Pagani (2016) makes the case based upon the most recent common ancestry date determined by comparing parts of Papuan autosomal DNA, compared to the TMRCA of that DNA in other modern humans, that the ancestors of the Papuans admixed with humans from an earlier wave of modern human migrants to Asia ca. 100,000 years ago. This is from a population which is also one of the few to show signs of admixture with Denisovans, a form of archaic hominin that diverged from modern humans before the oldest genetic or archaeological evidence of the existence of anatomically modern humans.
This new data point could be the solution to a potentially vexing paradox.
There has long been archaeological evidence of a modern human presence in places like the Levant from 100,000 to 75,000 years ago.

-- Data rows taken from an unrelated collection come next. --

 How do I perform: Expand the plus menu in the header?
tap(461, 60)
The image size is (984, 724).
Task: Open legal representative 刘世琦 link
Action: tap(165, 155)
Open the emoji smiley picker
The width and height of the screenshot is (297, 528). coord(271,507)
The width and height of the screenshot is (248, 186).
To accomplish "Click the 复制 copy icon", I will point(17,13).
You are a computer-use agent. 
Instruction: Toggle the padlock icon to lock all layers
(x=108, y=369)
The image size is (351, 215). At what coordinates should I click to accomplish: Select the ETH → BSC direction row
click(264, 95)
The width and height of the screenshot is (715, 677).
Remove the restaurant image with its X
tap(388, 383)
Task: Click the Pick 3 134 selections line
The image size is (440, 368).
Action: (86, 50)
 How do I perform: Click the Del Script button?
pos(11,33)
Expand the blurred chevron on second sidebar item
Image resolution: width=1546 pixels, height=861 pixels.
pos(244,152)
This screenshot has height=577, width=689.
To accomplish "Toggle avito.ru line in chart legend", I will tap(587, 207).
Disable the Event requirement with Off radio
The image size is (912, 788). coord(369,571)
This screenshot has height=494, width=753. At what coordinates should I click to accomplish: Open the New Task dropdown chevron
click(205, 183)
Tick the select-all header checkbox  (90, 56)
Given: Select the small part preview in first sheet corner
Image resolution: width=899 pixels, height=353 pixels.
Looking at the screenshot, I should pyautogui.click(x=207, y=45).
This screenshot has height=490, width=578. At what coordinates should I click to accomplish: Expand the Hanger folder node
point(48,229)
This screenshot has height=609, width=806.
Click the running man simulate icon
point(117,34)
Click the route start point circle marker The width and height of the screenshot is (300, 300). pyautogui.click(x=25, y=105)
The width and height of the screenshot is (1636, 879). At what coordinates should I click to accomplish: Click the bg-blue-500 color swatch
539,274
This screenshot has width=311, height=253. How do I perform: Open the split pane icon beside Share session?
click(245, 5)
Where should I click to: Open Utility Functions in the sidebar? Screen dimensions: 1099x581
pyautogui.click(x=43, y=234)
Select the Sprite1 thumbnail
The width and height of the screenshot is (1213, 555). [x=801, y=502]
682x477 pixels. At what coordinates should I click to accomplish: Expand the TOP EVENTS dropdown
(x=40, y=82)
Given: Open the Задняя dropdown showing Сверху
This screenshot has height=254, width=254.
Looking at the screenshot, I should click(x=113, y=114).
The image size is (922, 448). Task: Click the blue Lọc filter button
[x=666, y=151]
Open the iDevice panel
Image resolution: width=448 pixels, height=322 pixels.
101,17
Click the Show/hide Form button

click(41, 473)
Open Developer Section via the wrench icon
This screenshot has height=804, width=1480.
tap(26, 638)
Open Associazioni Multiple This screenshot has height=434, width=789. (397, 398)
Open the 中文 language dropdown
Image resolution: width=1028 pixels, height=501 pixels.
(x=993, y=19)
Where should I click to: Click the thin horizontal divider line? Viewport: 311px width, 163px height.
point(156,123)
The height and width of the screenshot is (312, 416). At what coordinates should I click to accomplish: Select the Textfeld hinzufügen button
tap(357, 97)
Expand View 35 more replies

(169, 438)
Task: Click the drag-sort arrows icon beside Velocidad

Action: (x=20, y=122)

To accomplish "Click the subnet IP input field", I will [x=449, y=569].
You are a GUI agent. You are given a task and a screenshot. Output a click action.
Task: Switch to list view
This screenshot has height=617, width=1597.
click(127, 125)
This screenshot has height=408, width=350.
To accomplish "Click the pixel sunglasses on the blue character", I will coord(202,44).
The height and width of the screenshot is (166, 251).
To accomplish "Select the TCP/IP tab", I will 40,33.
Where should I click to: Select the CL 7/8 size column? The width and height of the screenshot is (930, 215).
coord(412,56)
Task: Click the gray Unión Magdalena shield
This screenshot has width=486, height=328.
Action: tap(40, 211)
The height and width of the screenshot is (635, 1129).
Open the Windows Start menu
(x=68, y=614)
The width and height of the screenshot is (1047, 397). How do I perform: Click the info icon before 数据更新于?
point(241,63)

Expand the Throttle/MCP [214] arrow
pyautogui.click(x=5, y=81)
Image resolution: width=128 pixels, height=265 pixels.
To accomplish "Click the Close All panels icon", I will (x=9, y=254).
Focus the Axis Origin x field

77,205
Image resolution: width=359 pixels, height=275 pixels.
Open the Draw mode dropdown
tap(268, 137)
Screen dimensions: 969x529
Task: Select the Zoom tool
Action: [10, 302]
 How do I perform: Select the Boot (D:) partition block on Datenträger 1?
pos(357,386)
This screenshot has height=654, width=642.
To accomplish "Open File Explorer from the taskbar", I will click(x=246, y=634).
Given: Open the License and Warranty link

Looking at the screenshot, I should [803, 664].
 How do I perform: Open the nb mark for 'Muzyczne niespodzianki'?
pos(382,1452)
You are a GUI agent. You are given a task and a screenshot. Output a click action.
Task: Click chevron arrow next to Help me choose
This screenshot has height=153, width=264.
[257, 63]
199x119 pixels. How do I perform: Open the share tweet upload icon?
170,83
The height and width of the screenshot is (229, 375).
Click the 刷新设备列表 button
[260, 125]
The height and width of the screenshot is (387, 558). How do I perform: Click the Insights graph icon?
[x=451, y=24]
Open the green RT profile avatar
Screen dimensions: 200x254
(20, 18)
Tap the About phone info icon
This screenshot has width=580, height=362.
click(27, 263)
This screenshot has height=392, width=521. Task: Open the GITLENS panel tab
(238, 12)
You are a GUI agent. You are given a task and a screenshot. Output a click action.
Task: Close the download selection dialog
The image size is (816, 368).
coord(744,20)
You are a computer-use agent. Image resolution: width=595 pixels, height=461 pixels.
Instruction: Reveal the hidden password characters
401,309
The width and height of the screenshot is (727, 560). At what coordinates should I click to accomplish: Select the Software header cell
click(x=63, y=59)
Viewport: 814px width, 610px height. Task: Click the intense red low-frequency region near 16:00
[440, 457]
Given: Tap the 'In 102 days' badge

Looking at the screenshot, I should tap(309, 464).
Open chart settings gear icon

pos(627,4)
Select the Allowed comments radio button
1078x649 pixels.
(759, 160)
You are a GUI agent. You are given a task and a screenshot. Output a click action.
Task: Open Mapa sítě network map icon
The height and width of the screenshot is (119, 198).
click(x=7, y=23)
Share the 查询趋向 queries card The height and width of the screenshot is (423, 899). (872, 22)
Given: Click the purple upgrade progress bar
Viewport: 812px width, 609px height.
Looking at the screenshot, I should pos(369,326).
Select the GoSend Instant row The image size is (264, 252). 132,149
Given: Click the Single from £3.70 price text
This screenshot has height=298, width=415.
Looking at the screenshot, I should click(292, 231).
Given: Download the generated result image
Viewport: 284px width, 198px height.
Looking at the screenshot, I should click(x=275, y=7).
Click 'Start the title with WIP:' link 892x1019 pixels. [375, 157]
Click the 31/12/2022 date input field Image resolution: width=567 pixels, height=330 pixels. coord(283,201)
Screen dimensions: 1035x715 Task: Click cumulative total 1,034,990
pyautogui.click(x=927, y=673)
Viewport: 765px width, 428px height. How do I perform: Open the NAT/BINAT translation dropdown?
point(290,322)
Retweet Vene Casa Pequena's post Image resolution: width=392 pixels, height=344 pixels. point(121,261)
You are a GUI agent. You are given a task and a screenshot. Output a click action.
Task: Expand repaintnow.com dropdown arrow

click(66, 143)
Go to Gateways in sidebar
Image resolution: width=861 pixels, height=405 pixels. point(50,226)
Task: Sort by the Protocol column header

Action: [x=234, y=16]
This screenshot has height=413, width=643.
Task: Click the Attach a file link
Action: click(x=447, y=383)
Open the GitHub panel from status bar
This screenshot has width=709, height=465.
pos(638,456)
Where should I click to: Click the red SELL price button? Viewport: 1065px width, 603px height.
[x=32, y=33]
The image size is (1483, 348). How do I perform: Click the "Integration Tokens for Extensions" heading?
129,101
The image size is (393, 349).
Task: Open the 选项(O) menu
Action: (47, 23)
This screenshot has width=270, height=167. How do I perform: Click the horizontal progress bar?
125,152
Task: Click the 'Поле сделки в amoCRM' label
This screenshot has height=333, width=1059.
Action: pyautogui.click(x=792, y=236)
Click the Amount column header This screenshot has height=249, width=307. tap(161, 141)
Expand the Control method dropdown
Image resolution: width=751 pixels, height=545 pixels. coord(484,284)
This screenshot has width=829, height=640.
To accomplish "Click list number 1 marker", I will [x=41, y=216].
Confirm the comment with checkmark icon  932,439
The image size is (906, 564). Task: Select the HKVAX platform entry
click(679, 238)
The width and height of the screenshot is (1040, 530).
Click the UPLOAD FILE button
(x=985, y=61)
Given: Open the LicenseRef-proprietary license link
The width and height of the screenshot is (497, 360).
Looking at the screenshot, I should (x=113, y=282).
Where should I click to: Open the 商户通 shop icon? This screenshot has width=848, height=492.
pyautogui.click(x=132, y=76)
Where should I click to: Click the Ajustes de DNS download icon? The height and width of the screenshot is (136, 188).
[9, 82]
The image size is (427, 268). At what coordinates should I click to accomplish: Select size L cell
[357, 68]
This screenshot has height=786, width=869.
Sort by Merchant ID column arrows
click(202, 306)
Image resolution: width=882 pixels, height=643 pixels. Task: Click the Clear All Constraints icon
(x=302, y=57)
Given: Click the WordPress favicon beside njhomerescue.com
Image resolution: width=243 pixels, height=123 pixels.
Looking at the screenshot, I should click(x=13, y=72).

But, more recently, archaeological evidence of a modern human presence has been found in the Arabian interior from 100,000 to 125,000 years ago, in South Asia from more than 75,000 years ago, and arguably even China from 100,000 to 125,000 years ago.
But, analysis of modern human DNA, and efforts to date Neanderthal admixture with modern humans including efforts based on non-mutation rate methods using ancient DNA, put a common ancestor of all non-Africans at more like 50,000 to 65,000 years ago, which corresponds to archaeological evidence of the first modern human presence in Australia and Papua New Guinea (which were a single land mass at the time).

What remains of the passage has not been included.